The author cannot review its own paper.

The strategy that we will be using is to select up to 3 authors who:
1. wrote papers cited by the paper in question; and
2. didn't wrote the paper itself.

In [29]:
def get_possible_reviewers():
    """
    Auxiliary function that returns an aggregation of all possible reviewers of a paper.
    The logic of a "possible reviewer" is to select an author who:
    1. wrote paper(s) cited by the paper in question; and who
    2. didn't wrote the paper itself.
    """
    query = """
        MATCH (a:Author)-[w1:Wrote]->(mp:Paper)-[c:Cites]->(cp:Paper)
        WITH mp, cp, a
        MATCH (wcp:Author)-[w2:Wrote]->(cp)
        WHERE NOT (wcp)-[:Wrote]->(mp)
        RETURN mp.paper_id AS paper_id, collect(wcp.author_id) AS possible_reviewer_ids;
    """

    return execute(query)

In [30]:
def link_reviewer_to_paper() -> None:
    """
    This function generates synthetic data.
    """
    result = get_possible_reviewers()
    
    for paper_id, possible_reviewers in tqdm(result[0]):
        # Papers can have a different amount of reviewers, varying from 1 to 4, following the distribution specified by `p`.
        # Edge case: If the paper doesn't cite any other paper, it will have 0 reviewers.
        reviewer_qty = min(
            np.random.choice(np.arange(1, 5), p=[0.1, 0.3, 0.5, 0.1]),
            len(possible_reviewers)
        )

        reviewers = random.sample(possible_reviewers, reviewer_qty)
        for reviewer in reviewers:
            query = f"""
                MATCH (a:Author {{author_id: '{reviewer}'}}), (p:Paper {{paper_id: '{paper_id}'}})
                CREATE (a)-[e:Reviewed]->(p);
            """

            execute(query)

In [31]:
%%time
link_reviewer_to_paper()

100%|█████████████████████████████████████████| 243/243 [00:03<00:00, 74.15it/s]

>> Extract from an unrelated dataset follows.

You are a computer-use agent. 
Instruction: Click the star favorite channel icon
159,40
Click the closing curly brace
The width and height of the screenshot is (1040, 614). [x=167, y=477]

CPU times: user 533 ms, sys: 86.3 ms, total: 619 ms
Wall time: 3.31 s





## Keywords

Our dataset does not provide the keywords automatically extracted for us.
Therefore, we will be trying to extract them from the abstract using an external library called [spacy](https://spacy.io/).

# Queries

<b>Query 1</b>

Find the top 3 most cited papers of each conference.

MATCH (p:Paper)-[:cited]->(cited:Paper) WITH p.journal_name AS journal, p.title AS title, COUNT(*) AS num_citations ORDER BY journal, num_citations DESC WITH journal, COLLECT({title: title, num_citations: num_citations}) AS papers WITH journal, papers, [i IN RANGE(1, SIZE(papers)) | i] AS ranks UNWIND ranks AS rank WITH journal, papers[rank - 1].title AS title, papers[rank - 1].num_citations AS num_citations, rank WHERE rank <= 3 RETURN journal, title, num_citations, rank ORDER BY journal, rank

<b>Manually Test</b>

MATCH (p:Paper)-[c:cited]->(cited:Paper) WITH p.journal_name AS journal, p.title AS title, COUNT(c) AS num_citations WHERE journal = '2014 IEEE International Conference on Big Data (Big Data)' RETURN journal, title, num_citations ORDER BY num_citations DESC

<b>Query 4</b>

Find the h-indexes of the authors in your graph

MATCH (a:Author)-[:Wrote]->(p:Paper)-[:cited]->(cited:Paper) WITH a, p, COUNT(*) AS num_citations ORDER BY num_citations DESC WITH a, COLLECT(num_citations) AS citation_counts WITH a, [i IN RANGE(1, SIZE(citation_counts)) | CASE WHEN citation_counts[i - 1] >= i THEN i ELSE 0 END] AS h_values WITH a, MAX(h_values) AS h_index WITH a, MAX(REDUCE(s = 0, h IN h_index | CASE WHEN h > s THEN h ELSE s END)) AS max_h_index RETURN a.author_id AS author_id, a.name AS author_name, max_h_index

<b>Manually test</b>

MATCH (a:Author)-[:Wrote]->(p:Paper)-[:cited]->(cited:Paper) WITH a, p, COUNT(*) AS num_citations ORDER BY num_citations DESC WHERE a.name = 'M. Mokbel' return a.name, p.title, num_citations


# TODO

- [ ] Add the abstract of the paper;

# Known limitations

1. Our data source doesn't always provide the Journal name.
When we don't have it, we are not creating a node for the journal where that paper was published.
2. Papers without abstracts won't have their keywords extracted.